■ TO DO ■
Using the records below, find every line that includes "Viewport" and copy it.

────────────────

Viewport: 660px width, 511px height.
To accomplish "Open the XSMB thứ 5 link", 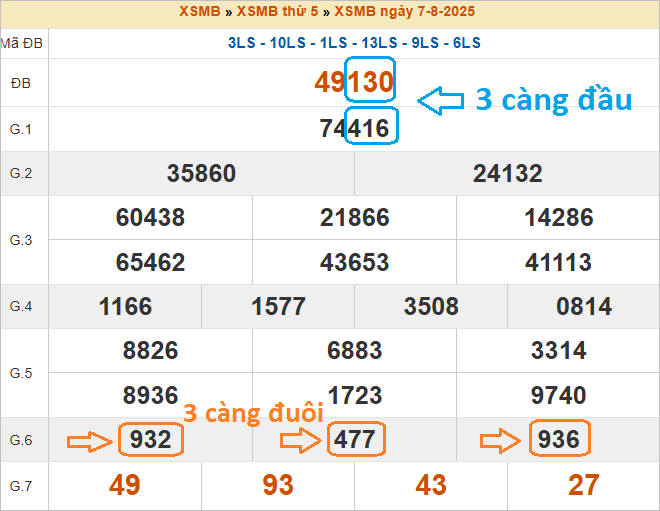I will pyautogui.click(x=280, y=12).
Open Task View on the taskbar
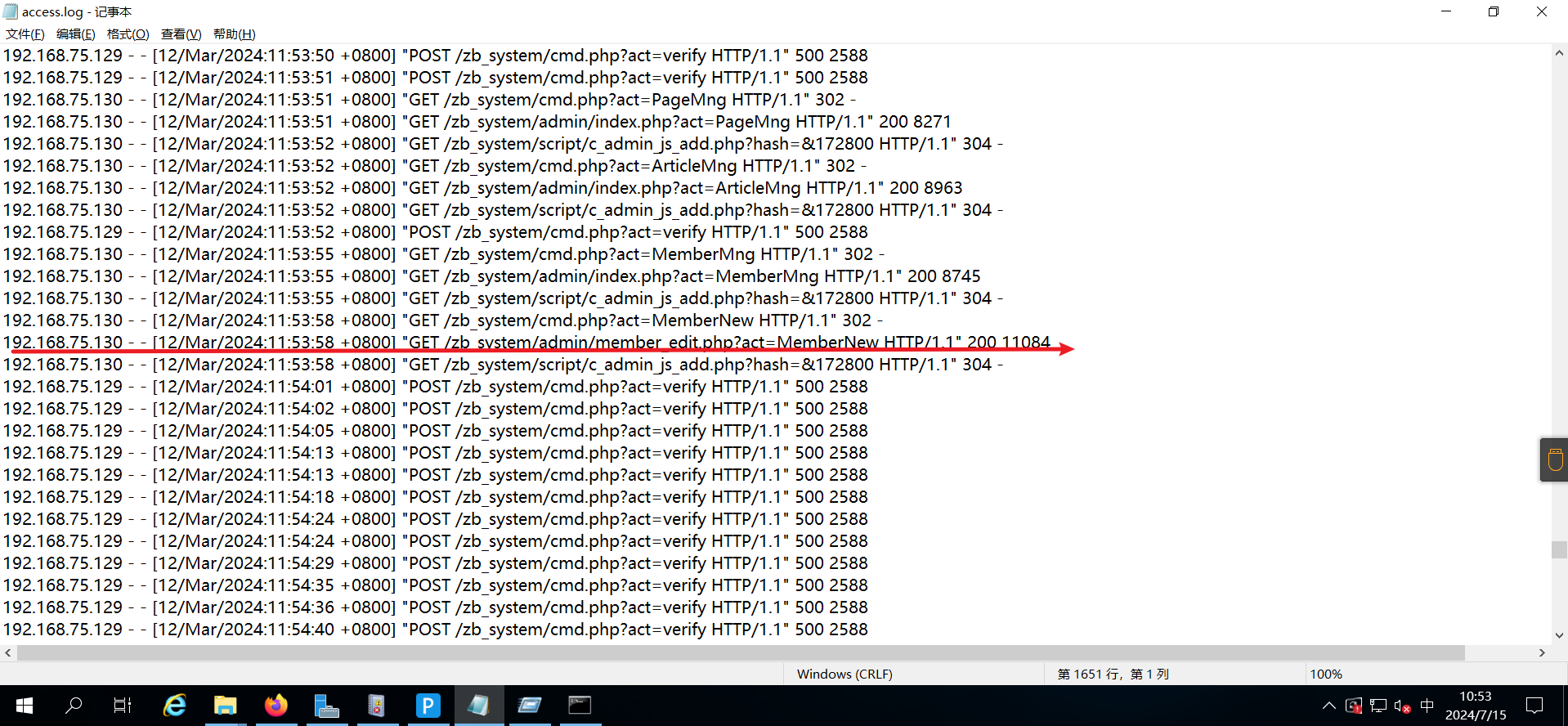This screenshot has height=726, width=1568. coord(123,705)
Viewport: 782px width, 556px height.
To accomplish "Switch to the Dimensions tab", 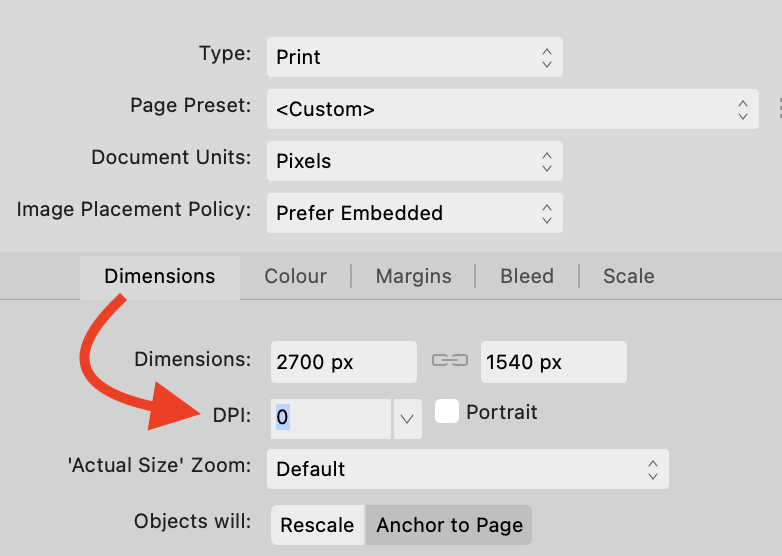I will [160, 277].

────────────────

■ RESPONSE FOR THIS EXERCISE ■
Viewport: 660px width, 511px height.
Viewport: 782px width, 556px height.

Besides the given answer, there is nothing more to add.